I almost picked up a pack of the Tatsu line last time I respooled one of my rods but went ahead and grabbed the trusty Invisx. Tatsu costs double what Invisx goes for and if its that much better I will certainly give it a try! I was on a spending limit that day and opted for the Invisx and a couple of lures instead of the Tatsu and a couple of lures. My wife doesn't appreciate the quality differences in fluorocarbon as much as I do. LOL


----------



## Bassbme (Mar 11, 2012)

Roscoe...... I wasn't trying to belittle you, or anyone in this debate. If I did it wasn't intentional. What I was saying you were wrong about is your saying that you will catch just as many fish with cheap glasses as you will with high dollar ones. And for you that may be the case. You may not depend on sight as much to catch fish as others. So I'll amend what I said to say ...... that you weren't wrong...... you may catch just as many fish with cheaper ones than high dollar ones. But that's not the case for everyone. 

As far as the rest of the posts are concerned ...... If a person depends on sight to catch fish....then the better your sun glasses are, the higher your chances are of catching fish. It's not just seeing spawning bass either. There have been many times that I have seen objects underwater that my partner in the boat with me couldn't see. And it was because of the sunglasses I had on.


----------



## Nubes (Dec 3, 2012)

Big Joshy said:


> LOTP sometime you will get this bass fishing thing figured out! lol
> 
> Nubes. If you fish out of a kayak I imagine at your low angle seeing down into the water is not an important aspect of your fishing approach. To a shallow water bass angler standing above the fish seeing as much as possible will at times be extremely important. Many bass fishermen watch spawning bass for a long long time before they ever even make a cast.
> How deep bass are able to spawn is irrelevant. If seeing another 6 inches into the water is possible by spending 200 dollars more on sunglasses I totally understand why many would do it. Its all based on your style of fishing and if you fish often enough to justify the cost.

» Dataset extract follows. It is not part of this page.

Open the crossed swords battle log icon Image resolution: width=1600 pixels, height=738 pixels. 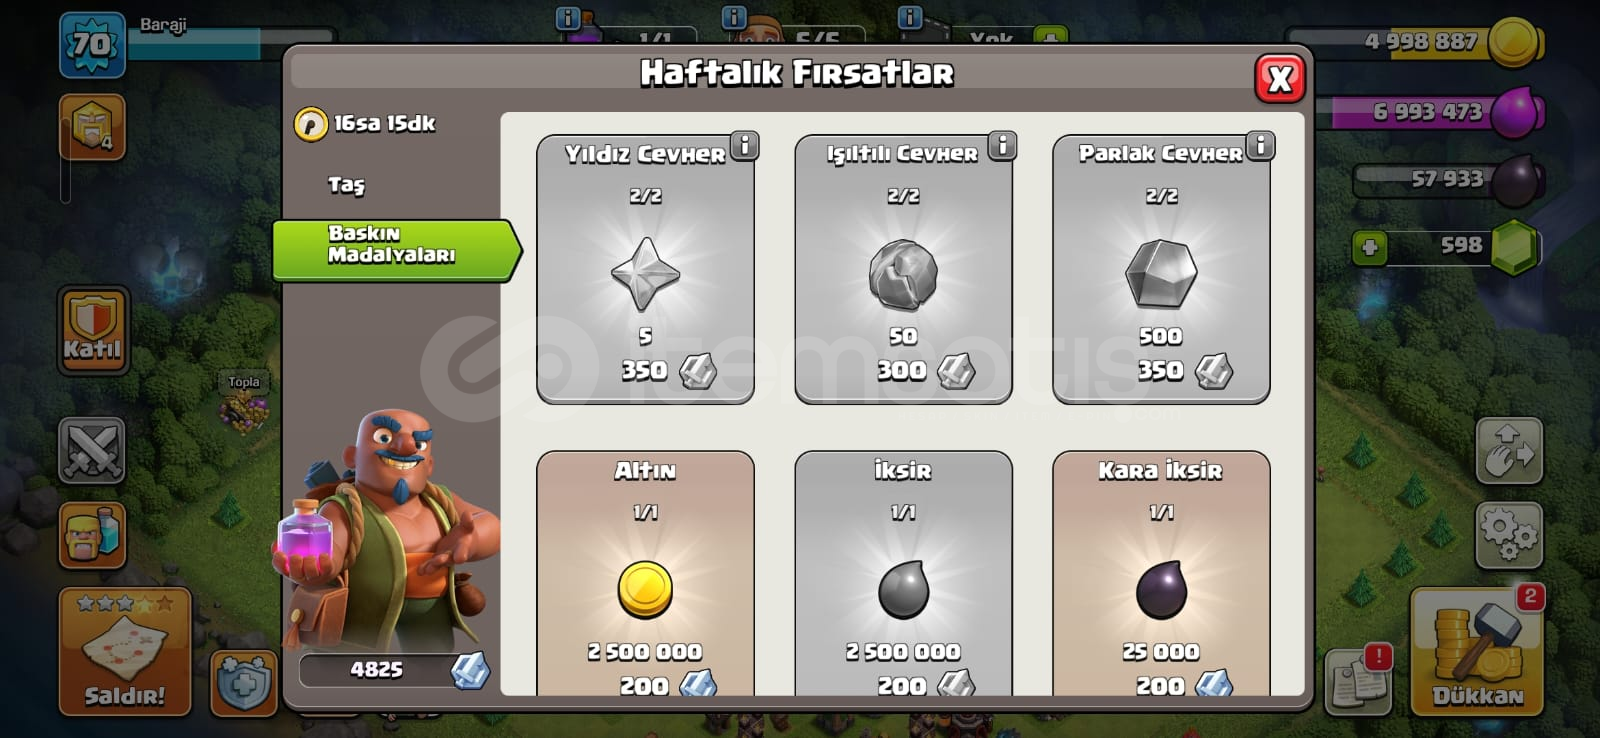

I was trying to say you can catch spawning bass without necessarily being able to see them by just by knowing where they are at. And honestly Id rather catch a staging bass verse a spawning bass. Id rather let them do their thing peacefully to ensure future populations, Im not saying Ive never caught a spawning bass but I don't seek them exclusively when the spawn is on.


----------



## lordofthepunks (Feb 24, 2009)

Nubes said:


> I almost picked up a pack of the Tatsu line last time I respooled one of my rods but went ahead and grabbed the trusty Invisx. Tatsu costs double what Invisx goes for and if its that much better I will certainly give it a try! I was on a spending limit that day and opted for the Invisx and a couple of lures instead of the Tatsu and a couple of lures. My wife doesn't appreciate the quality differences in fluorocarbon as much as I do. LOL


So, have you bothered to explain to your wife, who is clearly ill-informed on the subject of fishing line, that the higher cost of some line is justifiable despite her lack of appreciation for the differences?


----------



## Roscoe (Jul 22, 2007)

Bassbme,

No problems.You know whatever works for someone is what counts.Never did sight fish for bedding LMB.I just use my little crankbait and they hit it.



Roscoe


----------



## Bassbme (Mar 11, 2012)

Nubes said:


> Color lenses?? Im want to say, amber?? But in my price range you take whats on rack and hope the lenses aren't scratched yet. LOL Next time Im at Bass Pro Im going to go up to the sunglass counter and try on different shades and compare for myself. Never know, if I find that much of a difference between what they got and what Im wearing you may see another sunglass thread in the near future??
> 
> I almost picked up a pack of the Tatsu line last time I respooled one of my rods but went ahead and grabbed the trusty Invisx. Tatsu costs double what Invisx goes for and if its that much better I will certainly give it a try! I was on a spending limit that day and opted for the Invisx and a couple of lures instead of the Tatsu and a couple of lures. My wife doesn't appreciate the quality differences in fluorocarbon as much as I do. LOL


LOL I totally understand the difference in price thing. It took me a while before I spent the extra money on the Tatsu....... I can guarantee you won't be disappointed in the Tatsu. It is really sweet stuff. And Ok...... the amber lens color is better than a grey for seeing into the water. 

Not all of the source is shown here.